Conocí a Carlos hace una rueda de años. Fue al puro final de lo que hoy se llama la Calle de la Amargura (entre la vieja Soda Guevara y la Librería Macondo, que dirigía el entrañable Dante Polimeni), a la entrada de la Universidad de Costa Rica. Yo tenía 22 años, era candidato a la presidencia de la FEUCR, y Carlos tenía 19 años, estudiaba sociología y era alto, flaco y desgarbado (bueno, todos éramos altos y flacos en aquellos tiempos….) Me detuvo en la acera y empezó a hacerme preguntas, increpándome con una inteligencia tan particular, tan certera y tan inquisitiva, que aún lo recuerdo. Nos tomamos un café en la Guevara (me dijo que no iba a votar por mí pues estaba buscando algo más directo y trasgresor y lo mío le sonaba “muy reformista”, pero lo pensaría…) y nació una amistad que cubrió un arco de más de tres décadas.

Pasaron los años. Con el tiempo lo perdí de vista. Él se fue a Holanda a hacer sus posgrados y yo a Washington y Madrid a los míos. La vida nos hizo adultos. Supe que se había casado con Silvia Lara, mi compañera de aulas en Estudios Generales. Una década y media después—sin embargo—el destino volvería a acercarnos. Un extraordinario proyecto del Banco Mundial y de FLACSO dirigido por Shelton Davis y Estanislao Egacitúa nos reunió para elaborar una serie de propuestas de política pública contra la desigualdad en América Latina. Trabajé con Carlos por muchos meses alrededor del concepto del “umbral de ciudadanía”, basado en derechos humanos, en sustitución de las polémicas y tramposas “líneas de pobreza”. El “umbral” era una idea que había nacido del grupo del IIDH-CEPAL. Las reflexiones y trabajos que hicimos con Carlos en esos años son, sin duda, uno de los retos académicos más creativos e interesantes que he emprendido.

Años después, la radio nos juntó nuevamente. Carlos fue mi socio en el programa “El Mundo en Contexto” de Radio Universidad de Costa Rica. Hicimos grabaciones juntos más de 7 años, todas las semanas, más de 350 ediciones en los cuales entrevistamos a muchos de los principales pensadores de América Latina y del resto del mundo. Desde José Emilio Pacheco en DF; hasta Machinea en Argentina, Torres Rivas en Guatemala hasta Zallaquet desde Londres. Carlos y yo nos propusimos traer las reflexiones de lo que estaba sucediendo en el planeta y agitar un poco estos aletargados, parroquiales y aldeanos patios de Centroamérica. Por allí, en los archivos de Radio UCR, andan todas esas grabaciones que quizá alguien debería ordenar y compilar.

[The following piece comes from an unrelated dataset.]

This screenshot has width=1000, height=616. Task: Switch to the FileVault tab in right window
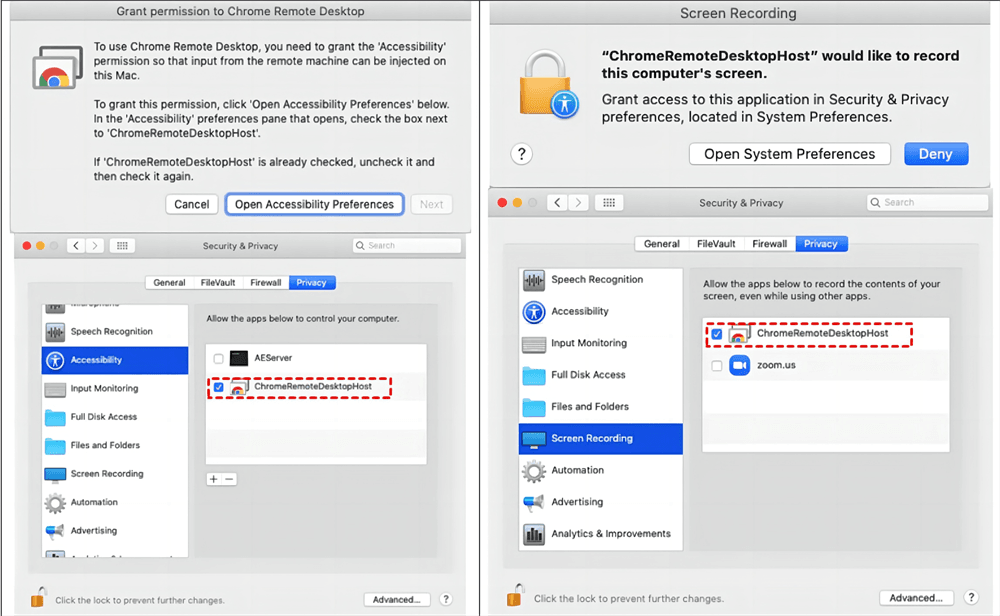pyautogui.click(x=716, y=244)
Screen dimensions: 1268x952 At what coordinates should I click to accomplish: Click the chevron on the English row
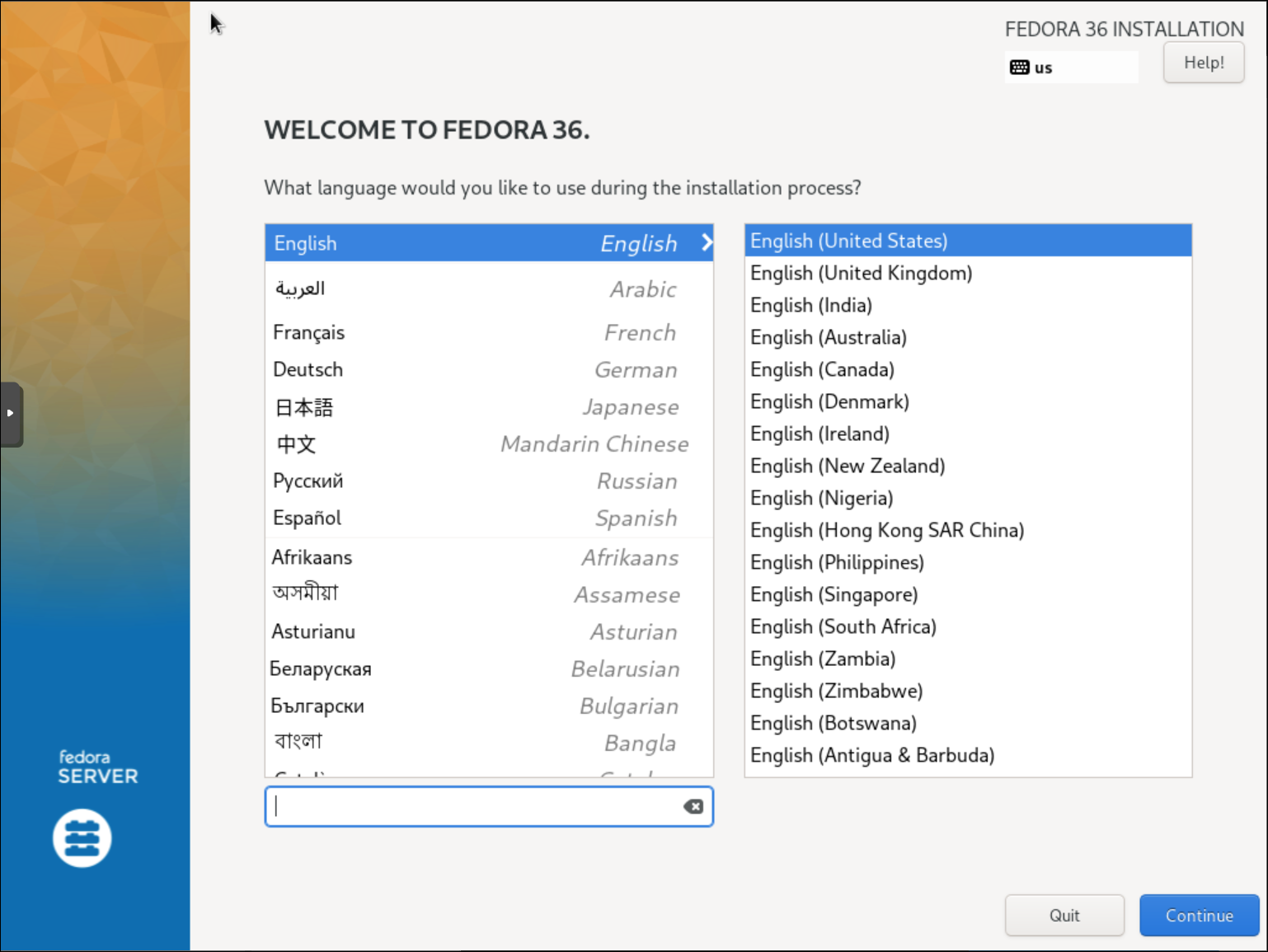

Nos ayudamos mutuamente en la edición de libros. FLACSO, por medio de Carlos, co-editó mi libro “Neotribalismo y globalización” y yo, años después, ayudé al lanzamiento de su “Igualiticos”, ambos textos hoy agotados en su primera edición y difundidos ampliamente por la red. Bromeábamos con el hecho de que—además de escribidores y académicos—no éramos tan malos promotores de libros, aunque pésimos negociantes. Siempre nos vencería Tía Florita. Nuestros libros no eran malos, la gente nos leía, pero éramos incapaces de ganar cinco centavos con ellos.

Carlos Sojo no sólo fue uno de los académicos más brillantes de su generación en Costa Rica y América Latina sino, además, un gran ser humano. Le dolían las estadísticas y los conceptos, pero sobre todo le dolía la gente. Era un experto en pobreza, pero sobre todo le dolía la gente pobre, la inequidad, nuestra bizarra Centroamérica que junta en pocos kilómetros cuadrados el Porsche Cayenne y la opulencia obscena con una villa miseria y gente que vive con menos de dos dólares al día. Era un buen ser humano, en el sentido que Machado le dio al término. Un magnífico ser humano.

Me honro de haber sido su amigo y me duele su muerte. Como ha escrito un amigo común, lo mejor de Carlos estaba por venir. Es cierto. Sin embargo, si estuviera por aquí todavía, su aguda inteligencia tomaría la noticia de su propia muerte con serenidad y con una sonrisa nos guiñaría el ojo. Nos daría una palmada en la espalda y nos diría: ¡Adelante, esto sigue!